Search the entries below. Return every line that has "magnifier" in it.

Start of Block

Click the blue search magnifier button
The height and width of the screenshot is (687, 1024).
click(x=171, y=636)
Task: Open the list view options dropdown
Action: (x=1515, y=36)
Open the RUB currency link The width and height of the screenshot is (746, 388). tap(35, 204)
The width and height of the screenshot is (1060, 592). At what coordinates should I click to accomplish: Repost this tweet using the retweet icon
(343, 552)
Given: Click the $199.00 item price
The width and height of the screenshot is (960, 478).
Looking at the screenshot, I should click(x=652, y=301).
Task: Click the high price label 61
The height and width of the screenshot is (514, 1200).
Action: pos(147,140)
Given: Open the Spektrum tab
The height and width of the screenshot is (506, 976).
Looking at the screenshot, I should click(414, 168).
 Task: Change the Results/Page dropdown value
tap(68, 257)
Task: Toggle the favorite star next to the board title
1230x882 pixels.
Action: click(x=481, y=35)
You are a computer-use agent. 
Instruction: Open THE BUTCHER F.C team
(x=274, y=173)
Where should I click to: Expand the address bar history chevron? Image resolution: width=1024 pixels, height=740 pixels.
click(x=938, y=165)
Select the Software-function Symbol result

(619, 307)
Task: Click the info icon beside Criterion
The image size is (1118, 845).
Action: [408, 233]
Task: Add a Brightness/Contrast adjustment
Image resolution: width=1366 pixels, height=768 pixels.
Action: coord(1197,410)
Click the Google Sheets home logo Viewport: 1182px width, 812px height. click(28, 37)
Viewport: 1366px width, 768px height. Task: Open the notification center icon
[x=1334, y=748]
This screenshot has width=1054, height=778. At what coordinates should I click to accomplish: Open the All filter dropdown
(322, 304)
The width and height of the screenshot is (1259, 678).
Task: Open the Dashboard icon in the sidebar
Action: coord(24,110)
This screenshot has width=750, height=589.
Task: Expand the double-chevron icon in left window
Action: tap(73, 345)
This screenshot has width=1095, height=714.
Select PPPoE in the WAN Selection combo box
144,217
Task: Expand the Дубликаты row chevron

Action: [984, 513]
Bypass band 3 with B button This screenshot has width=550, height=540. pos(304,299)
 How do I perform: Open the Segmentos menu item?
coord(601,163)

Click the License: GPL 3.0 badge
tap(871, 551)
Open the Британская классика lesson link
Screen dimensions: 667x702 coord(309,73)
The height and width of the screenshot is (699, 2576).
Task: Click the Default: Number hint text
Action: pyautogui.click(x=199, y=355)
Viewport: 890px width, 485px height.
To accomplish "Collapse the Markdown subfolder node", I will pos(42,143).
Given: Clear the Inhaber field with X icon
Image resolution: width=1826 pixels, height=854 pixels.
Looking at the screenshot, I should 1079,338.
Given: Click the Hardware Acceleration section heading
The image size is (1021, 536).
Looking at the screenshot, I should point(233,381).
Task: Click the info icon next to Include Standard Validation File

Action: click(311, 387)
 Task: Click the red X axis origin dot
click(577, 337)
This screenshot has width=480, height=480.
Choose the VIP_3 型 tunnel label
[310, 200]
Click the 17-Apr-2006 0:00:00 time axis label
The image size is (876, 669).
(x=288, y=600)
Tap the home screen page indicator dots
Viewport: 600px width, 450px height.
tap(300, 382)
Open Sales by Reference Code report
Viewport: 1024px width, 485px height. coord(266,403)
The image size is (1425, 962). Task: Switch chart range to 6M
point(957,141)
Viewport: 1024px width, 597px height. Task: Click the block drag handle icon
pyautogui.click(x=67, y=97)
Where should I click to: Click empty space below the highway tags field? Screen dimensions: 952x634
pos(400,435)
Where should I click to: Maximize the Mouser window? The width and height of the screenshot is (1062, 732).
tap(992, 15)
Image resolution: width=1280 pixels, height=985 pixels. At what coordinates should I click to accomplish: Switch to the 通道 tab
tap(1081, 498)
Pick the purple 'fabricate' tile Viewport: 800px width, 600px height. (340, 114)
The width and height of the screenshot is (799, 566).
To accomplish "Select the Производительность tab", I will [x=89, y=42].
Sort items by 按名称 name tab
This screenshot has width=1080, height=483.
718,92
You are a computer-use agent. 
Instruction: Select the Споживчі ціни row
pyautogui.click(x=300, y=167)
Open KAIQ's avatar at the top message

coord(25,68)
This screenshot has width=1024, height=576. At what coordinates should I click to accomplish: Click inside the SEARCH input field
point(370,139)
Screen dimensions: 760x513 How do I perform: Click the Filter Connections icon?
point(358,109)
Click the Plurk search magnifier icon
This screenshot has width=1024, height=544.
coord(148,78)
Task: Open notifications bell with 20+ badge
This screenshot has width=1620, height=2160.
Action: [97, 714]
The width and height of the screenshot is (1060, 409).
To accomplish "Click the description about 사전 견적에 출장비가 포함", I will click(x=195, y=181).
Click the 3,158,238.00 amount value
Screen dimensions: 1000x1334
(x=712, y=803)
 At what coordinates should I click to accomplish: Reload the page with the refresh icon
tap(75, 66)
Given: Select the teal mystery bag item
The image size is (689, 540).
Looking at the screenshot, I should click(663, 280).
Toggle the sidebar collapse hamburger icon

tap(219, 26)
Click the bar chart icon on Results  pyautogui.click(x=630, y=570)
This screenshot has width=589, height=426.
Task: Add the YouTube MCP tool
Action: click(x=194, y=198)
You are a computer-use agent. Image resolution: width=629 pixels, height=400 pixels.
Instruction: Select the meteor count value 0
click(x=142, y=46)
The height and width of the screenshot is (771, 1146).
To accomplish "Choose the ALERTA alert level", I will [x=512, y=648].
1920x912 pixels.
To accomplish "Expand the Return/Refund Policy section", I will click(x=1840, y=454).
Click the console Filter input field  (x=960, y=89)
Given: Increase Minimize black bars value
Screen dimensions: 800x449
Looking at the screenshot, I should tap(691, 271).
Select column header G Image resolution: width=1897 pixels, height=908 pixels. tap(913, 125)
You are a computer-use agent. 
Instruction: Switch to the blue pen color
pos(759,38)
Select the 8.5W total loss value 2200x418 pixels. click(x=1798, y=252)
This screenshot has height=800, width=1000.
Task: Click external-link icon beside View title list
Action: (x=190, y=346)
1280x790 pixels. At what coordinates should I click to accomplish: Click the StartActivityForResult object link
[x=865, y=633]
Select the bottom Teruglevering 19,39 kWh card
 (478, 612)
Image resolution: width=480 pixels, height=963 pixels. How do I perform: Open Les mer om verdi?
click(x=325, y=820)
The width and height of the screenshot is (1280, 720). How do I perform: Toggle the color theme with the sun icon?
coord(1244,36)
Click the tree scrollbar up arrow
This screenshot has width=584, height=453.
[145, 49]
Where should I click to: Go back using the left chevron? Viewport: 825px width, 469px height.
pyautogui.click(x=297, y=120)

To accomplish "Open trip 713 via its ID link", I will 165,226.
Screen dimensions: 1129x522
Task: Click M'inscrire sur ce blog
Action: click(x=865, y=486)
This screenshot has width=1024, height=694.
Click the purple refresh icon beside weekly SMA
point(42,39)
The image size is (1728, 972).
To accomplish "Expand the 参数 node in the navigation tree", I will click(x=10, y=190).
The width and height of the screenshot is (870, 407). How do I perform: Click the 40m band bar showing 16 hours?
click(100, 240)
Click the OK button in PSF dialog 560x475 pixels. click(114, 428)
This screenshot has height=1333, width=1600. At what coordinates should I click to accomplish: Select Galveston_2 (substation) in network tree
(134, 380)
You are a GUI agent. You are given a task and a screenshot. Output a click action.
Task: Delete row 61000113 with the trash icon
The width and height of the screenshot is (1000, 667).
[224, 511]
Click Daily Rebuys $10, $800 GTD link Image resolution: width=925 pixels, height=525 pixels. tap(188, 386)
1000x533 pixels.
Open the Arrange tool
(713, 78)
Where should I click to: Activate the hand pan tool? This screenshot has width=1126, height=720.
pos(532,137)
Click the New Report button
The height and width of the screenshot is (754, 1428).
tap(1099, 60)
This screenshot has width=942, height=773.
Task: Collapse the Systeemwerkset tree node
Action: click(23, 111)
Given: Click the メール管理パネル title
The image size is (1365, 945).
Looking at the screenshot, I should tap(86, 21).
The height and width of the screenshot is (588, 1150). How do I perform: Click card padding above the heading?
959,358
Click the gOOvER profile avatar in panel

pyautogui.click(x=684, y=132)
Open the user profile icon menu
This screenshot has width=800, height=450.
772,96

End of Block

> [RESULT OF THIS EXERCISE]:
Click the blue search magnifier button
Click the Plurk search magnifier icon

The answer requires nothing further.